Solange aber die Menschen sich gegen Israel auf die Straße mobilisieren lassen, wird eben nicht mehr darüber geredet, wer für die schlechten Lebensverhältnisse in vielen arabischen Ländern verantwortlich ist. Das sind eben vor allem die eigenen Herrschercliquen. Das gilt übrigens auch in Gaza und der Westbank.

Deswegen ist die Parole Free Gaza from Hamas eben nicht nur eine Provokation. Das zeigt sich allein schon daran, dass nicht wenige Bewohner aus dem Gaza-Streifen in Israel Asyl suchen, weil sie von der Hamas wegen ihrer politischen Ansichten oder ihrer sexuellen Orientierung mit dem Tod bedroht werden. Andere konnten mit Hilfe von Spenden aus Israel aus dem Gaza fliehen

Der Mythos vom Kampf um die Rückkehr

Die dem israelischen Friedenslager und nicht der aktuellen Rechtsregierung nahestehenden Journalisten Adi Schwartz und Einat Wilf haben in ihren vor einigen Monaten im Verlag Hentrich & Hentrich herausgegebenen Buch "Der Kampf um Rückkehr" mit guten Argumenten aufgezeigt, wie eine längst illusionäre Forderung nach Rückkehr in die alte Heimat im israelischen Kernland dazu führt, dass Palästinenserinnen und Palästinenser noch nach mehreren Generationen in einem Flüchtlingsstatus festgehalten werden.

Das nutzt den autoritären Machthabern in den meisten Ländern, in denen nun immer noch palästinensische Flüchtlingslager existieren, obwohl fast alle dort lebenden Menschen in diesen arabischen Ländern geboren worden sind. Da wäre es doch eine naheliegend, genau dort ihre politischen und sozialen Rechte einzufordern. Genau das aber fürchten die autoritären Machthaber.
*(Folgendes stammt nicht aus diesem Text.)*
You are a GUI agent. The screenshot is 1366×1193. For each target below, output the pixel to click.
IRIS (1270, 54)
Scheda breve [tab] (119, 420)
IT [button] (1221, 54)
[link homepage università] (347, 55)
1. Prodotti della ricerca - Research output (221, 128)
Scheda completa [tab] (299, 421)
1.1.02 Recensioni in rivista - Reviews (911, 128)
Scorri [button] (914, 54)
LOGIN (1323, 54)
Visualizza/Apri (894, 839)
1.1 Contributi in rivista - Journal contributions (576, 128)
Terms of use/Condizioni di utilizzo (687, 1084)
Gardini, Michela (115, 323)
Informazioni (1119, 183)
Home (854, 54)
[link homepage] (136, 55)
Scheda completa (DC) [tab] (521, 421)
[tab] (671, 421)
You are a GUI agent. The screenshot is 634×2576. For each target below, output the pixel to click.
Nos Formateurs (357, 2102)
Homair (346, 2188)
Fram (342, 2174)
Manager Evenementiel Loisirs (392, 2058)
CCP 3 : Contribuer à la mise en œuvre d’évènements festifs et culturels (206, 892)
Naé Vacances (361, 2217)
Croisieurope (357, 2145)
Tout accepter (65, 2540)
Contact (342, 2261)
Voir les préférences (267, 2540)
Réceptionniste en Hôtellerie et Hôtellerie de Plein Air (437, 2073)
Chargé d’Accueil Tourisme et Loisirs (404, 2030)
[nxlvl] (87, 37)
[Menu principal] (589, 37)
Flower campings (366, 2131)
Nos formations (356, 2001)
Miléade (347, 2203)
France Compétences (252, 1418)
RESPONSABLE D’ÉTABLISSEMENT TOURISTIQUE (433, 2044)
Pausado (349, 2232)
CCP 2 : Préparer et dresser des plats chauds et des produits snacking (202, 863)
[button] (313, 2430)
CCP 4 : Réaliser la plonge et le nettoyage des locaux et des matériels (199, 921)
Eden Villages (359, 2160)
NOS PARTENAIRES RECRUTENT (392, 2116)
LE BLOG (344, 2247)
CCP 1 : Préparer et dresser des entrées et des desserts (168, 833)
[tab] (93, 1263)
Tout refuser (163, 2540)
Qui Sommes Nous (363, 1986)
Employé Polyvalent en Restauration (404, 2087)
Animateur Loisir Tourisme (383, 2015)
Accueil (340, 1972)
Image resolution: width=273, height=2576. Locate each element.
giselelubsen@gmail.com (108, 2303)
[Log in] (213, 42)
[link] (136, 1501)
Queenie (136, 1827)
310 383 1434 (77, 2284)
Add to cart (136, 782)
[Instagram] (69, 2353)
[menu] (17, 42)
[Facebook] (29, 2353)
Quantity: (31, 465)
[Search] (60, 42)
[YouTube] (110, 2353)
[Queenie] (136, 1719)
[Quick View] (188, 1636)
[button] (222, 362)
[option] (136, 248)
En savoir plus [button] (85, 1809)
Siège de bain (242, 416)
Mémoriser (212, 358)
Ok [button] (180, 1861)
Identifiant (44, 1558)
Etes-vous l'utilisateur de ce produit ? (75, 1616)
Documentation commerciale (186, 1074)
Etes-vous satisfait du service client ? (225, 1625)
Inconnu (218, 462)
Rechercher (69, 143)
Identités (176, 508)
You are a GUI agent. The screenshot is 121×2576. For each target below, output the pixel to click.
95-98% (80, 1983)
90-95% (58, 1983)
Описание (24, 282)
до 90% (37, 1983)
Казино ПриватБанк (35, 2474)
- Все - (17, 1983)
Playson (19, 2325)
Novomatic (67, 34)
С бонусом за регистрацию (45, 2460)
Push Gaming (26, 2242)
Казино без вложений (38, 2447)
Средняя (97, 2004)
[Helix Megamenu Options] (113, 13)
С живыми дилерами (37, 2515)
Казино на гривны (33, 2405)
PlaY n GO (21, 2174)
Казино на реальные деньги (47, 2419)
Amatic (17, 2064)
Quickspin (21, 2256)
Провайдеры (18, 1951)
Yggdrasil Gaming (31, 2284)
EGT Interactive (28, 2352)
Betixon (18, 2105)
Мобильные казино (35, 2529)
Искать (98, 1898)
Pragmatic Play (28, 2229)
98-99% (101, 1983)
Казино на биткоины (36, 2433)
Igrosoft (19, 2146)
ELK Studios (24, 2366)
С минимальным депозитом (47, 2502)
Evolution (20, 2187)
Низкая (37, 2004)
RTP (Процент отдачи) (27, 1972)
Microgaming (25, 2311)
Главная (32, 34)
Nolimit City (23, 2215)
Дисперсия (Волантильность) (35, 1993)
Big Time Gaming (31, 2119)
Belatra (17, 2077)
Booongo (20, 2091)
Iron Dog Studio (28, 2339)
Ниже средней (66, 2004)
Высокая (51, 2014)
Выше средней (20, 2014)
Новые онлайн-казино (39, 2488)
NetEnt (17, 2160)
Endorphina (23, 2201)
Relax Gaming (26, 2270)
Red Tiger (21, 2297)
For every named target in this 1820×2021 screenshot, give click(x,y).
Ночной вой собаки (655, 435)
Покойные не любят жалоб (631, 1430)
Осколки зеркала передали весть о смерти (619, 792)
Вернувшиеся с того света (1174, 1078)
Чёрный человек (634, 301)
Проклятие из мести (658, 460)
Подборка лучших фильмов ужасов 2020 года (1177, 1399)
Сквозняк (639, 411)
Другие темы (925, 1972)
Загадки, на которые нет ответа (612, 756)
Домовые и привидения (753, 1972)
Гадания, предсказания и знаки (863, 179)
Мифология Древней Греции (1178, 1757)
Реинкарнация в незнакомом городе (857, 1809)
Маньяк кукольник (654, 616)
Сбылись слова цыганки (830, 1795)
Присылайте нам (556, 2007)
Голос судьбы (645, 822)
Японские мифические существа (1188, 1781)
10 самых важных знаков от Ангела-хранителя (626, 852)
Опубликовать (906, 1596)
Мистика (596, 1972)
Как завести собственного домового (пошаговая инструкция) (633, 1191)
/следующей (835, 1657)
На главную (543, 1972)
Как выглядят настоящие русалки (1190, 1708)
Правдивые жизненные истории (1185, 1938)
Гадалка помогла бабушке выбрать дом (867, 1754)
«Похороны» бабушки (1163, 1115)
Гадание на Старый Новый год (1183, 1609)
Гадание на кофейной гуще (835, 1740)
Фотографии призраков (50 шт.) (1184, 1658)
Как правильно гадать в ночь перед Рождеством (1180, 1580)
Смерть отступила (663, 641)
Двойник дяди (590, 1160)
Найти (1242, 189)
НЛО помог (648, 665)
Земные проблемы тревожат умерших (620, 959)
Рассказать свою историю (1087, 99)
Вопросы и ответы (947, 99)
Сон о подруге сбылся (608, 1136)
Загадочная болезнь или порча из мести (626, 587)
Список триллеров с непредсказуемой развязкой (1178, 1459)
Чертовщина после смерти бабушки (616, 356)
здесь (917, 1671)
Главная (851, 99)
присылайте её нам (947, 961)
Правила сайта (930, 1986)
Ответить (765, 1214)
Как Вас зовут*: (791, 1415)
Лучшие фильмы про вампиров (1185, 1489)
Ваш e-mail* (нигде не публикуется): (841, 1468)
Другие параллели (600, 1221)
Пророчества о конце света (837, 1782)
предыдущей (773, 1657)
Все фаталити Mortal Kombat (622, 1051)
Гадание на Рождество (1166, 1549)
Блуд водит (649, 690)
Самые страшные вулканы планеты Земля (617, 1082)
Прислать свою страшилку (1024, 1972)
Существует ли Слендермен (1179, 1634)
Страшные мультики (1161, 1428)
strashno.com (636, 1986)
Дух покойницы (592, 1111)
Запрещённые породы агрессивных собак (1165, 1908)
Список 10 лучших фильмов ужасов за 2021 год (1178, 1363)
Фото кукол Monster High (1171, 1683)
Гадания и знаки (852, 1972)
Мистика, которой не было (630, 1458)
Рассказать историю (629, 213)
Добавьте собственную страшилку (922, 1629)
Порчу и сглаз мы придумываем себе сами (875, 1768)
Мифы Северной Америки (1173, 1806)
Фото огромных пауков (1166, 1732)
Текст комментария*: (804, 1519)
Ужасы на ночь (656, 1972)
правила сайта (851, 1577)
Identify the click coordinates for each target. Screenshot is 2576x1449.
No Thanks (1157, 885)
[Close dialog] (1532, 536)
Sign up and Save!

Sie haben auch immer wieder blutig palästinensische Proteste unterdrückt, wenn sie sich nicht gegen Israel richten, sondern wenn sie Rechte in den jeweiligen Ländern, beispielsweise im Libanon oder in Jordanien einfordern.

Nur wird über die Verletzten und Toten, aber auch über die Gefangenen aus diesen Kämpfen wenig geredet. Auch in vielen Medien in Deutschland sind Palästinenser nur dann ein Thema, wenn wie Opfer israelischer Staatsgewalt werden. Viel seltener hören wir von den Repressalien in Gaza, in der Westbank oder auch in Libyen.

Denn Proteste gegen die eigenen Warlords werden auch dort von allen herrschenden Fraktionen mit Gewalt niedergeschlagen. Vielleicht wurde daher auch der Furore gegen die Gespräche mit einen israelischen Außenminister auch deshalb inszeniert, damit die Menschen in Libyen erst gar nicht auf den Gedanken kommen, sich die israelische Protestbewegung zum Vorbild nehmen und Veränderungen in ihren eigenen Land einfordern.